--- INFORMATION SHOWN Enclosed Below ---

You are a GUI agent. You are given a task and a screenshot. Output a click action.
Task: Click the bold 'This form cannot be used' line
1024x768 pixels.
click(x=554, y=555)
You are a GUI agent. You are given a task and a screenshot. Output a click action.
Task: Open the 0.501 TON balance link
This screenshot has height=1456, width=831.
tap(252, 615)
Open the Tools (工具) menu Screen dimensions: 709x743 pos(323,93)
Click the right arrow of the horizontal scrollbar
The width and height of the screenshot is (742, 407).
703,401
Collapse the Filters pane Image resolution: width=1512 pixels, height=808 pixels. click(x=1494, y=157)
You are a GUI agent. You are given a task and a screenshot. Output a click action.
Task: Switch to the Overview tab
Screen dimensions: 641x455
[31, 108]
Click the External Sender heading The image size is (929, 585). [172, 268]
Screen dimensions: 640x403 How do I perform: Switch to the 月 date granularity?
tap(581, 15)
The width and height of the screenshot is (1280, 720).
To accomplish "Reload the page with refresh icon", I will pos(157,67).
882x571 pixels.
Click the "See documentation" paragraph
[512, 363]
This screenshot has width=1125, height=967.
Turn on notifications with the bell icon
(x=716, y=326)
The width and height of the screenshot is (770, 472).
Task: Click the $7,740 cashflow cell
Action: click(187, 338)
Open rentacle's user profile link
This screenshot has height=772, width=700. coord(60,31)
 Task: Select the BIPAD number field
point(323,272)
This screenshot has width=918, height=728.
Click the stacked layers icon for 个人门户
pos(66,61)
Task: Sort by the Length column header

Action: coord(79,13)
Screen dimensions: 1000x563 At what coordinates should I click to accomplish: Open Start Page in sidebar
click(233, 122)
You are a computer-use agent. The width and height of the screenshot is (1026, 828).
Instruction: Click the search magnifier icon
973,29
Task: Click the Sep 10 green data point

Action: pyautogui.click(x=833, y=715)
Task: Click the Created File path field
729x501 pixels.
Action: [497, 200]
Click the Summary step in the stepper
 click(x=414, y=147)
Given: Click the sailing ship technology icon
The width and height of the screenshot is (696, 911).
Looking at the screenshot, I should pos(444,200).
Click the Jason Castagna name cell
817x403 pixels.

--- End of Enclosed INFORMATION SHOWN ---

* _REQUIRED ACTION_:
I would like the records restated exactly, with every line intact.

* _ANSWER TO THIS PROBLEM_:
You are a GUI agent. You are given a task and a screenshot. Output a click action.
Task: Click the bold 'This form cannot be used' line
1024x768 pixels.
click(x=554, y=555)
You are a GUI agent. You are given a task and a screenshot. Output a click action.
Task: Open the 0.501 TON balance link
This screenshot has height=1456, width=831.
tap(252, 615)
Open the Tools (工具) menu Screen dimensions: 709x743 pos(323,93)
Click the right arrow of the horizontal scrollbar
The width and height of the screenshot is (742, 407).
703,401
Collapse the Filters pane Image resolution: width=1512 pixels, height=808 pixels. click(x=1494, y=157)
You are a GUI agent. You are given a task and a screenshot. Output a click action.
Task: Switch to the Overview tab
Screen dimensions: 641x455
[31, 108]
Click the External Sender heading The image size is (929, 585). [172, 268]
Screen dimensions: 640x403 How do I perform: Switch to the 月 date granularity?
tap(581, 15)
The width and height of the screenshot is (1280, 720).
To accomplish "Reload the page with refresh icon", I will pos(157,67).
882x571 pixels.
Click the "See documentation" paragraph
[512, 363]
This screenshot has width=1125, height=967.
Turn on notifications with the bell icon
(x=716, y=326)
The width and height of the screenshot is (770, 472).
Task: Click the $7,740 cashflow cell
Action: click(187, 338)
Open rentacle's user profile link
This screenshot has height=772, width=700. coord(60,31)
 Task: Select the BIPAD number field
point(323,272)
This screenshot has width=918, height=728.
Click the stacked layers icon for 个人门户
pos(66,61)
Task: Sort by the Length column header

Action: coord(79,13)
Screen dimensions: 1000x563 At what coordinates should I click to accomplish: Open Start Page in sidebar
click(233, 122)
You are a computer-use agent. The width and height of the screenshot is (1026, 828).
Instruction: Click the search magnifier icon
973,29
Task: Click the Sep 10 green data point

Action: pyautogui.click(x=833, y=715)
Task: Click the Created File path field
729x501 pixels.
Action: [497, 200]
Click the Summary step in the stepper
 click(x=414, y=147)
Given: Click the sailing ship technology icon
The width and height of the screenshot is (696, 911).
Looking at the screenshot, I should pos(444,200).
Click the Jason Castagna name cell
817x403 pixels.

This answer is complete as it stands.